-- Exercise materials --
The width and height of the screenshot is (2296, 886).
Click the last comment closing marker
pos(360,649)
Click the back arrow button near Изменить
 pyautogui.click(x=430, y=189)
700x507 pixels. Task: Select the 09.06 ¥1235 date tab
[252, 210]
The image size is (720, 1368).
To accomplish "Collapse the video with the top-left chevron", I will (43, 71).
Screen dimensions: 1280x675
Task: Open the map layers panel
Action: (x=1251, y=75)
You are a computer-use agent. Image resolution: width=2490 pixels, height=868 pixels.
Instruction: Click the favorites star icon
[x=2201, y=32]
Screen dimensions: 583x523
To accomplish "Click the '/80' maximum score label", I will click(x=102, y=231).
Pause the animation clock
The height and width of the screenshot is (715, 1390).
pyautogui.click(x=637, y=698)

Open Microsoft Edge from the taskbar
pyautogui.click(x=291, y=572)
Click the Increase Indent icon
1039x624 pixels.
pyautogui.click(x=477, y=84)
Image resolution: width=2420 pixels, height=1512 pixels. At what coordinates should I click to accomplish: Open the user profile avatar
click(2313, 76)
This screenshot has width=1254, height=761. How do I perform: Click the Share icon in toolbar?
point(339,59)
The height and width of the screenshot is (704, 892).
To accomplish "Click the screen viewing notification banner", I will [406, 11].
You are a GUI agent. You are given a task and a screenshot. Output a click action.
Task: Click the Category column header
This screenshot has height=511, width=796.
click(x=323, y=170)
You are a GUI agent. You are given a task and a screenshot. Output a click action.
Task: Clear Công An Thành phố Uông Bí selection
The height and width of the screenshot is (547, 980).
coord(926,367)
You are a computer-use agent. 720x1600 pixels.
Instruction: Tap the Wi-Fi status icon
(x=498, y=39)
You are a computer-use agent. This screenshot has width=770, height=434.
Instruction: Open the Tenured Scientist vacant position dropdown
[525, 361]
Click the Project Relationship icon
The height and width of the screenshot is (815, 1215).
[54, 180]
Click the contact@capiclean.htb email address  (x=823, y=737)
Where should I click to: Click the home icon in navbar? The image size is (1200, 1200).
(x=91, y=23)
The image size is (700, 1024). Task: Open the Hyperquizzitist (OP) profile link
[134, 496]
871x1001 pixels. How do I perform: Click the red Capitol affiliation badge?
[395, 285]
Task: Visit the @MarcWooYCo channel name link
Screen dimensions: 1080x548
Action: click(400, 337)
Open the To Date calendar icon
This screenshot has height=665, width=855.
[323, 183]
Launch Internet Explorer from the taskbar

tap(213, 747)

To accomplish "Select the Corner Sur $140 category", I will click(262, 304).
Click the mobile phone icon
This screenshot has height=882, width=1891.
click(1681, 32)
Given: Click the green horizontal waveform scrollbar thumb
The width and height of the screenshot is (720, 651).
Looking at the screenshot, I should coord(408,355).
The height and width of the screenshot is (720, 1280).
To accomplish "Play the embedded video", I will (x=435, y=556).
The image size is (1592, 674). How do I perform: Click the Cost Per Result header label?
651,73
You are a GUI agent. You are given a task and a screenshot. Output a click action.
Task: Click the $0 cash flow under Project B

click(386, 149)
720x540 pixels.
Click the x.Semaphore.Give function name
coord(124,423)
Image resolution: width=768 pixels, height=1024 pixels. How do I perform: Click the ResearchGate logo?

-- Your goal --
Once you find the line with "Task: Click the Category column header" above, print it and every line after it up to and including the line with "720x540 pixels.", exactly as written and nothing else.

-- Written reply --
Task: Click the Category column header
This screenshot has height=511, width=796.
click(x=323, y=170)
You are a GUI agent. You are given a task and a screenshot. Output a click action.
Task: Clear Công An Thành phố Uông Bí selection
The height and width of the screenshot is (547, 980).
coord(926,367)
You are a computer-use agent. 720x1600 pixels.
Instruction: Tap the Wi-Fi status icon
(x=498, y=39)
You are a computer-use agent. This screenshot has width=770, height=434.
Instruction: Open the Tenured Scientist vacant position dropdown
[525, 361]
Click the Project Relationship icon
The height and width of the screenshot is (815, 1215).
[54, 180]
Click the contact@capiclean.htb email address  (x=823, y=737)
Where should I click to: Click the home icon in navbar? The image size is (1200, 1200).
(x=91, y=23)
The image size is (700, 1024). Task: Open the Hyperquizzitist (OP) profile link
[134, 496]
871x1001 pixels. How do I perform: Click the red Capitol affiliation badge?
[395, 285]
Task: Visit the @MarcWooYCo channel name link
Screen dimensions: 1080x548
Action: click(400, 337)
Open the To Date calendar icon
This screenshot has height=665, width=855.
[323, 183]
Launch Internet Explorer from the taskbar

tap(213, 747)

To accomplish "Select the Corner Sur $140 category", I will click(262, 304).
Click the mobile phone icon
This screenshot has height=882, width=1891.
click(1681, 32)
Given: Click the green horizontal waveform scrollbar thumb
The width and height of the screenshot is (720, 651).
Looking at the screenshot, I should coord(408,355).
The height and width of the screenshot is (720, 1280).
To accomplish "Play the embedded video", I will (x=435, y=556).
The image size is (1592, 674). How do I perform: Click the Cost Per Result header label?
651,73
You are a GUI agent. You are given a task and a screenshot. Output a click action.
Task: Click the $0 cash flow under Project B

click(386, 149)
720x540 pixels.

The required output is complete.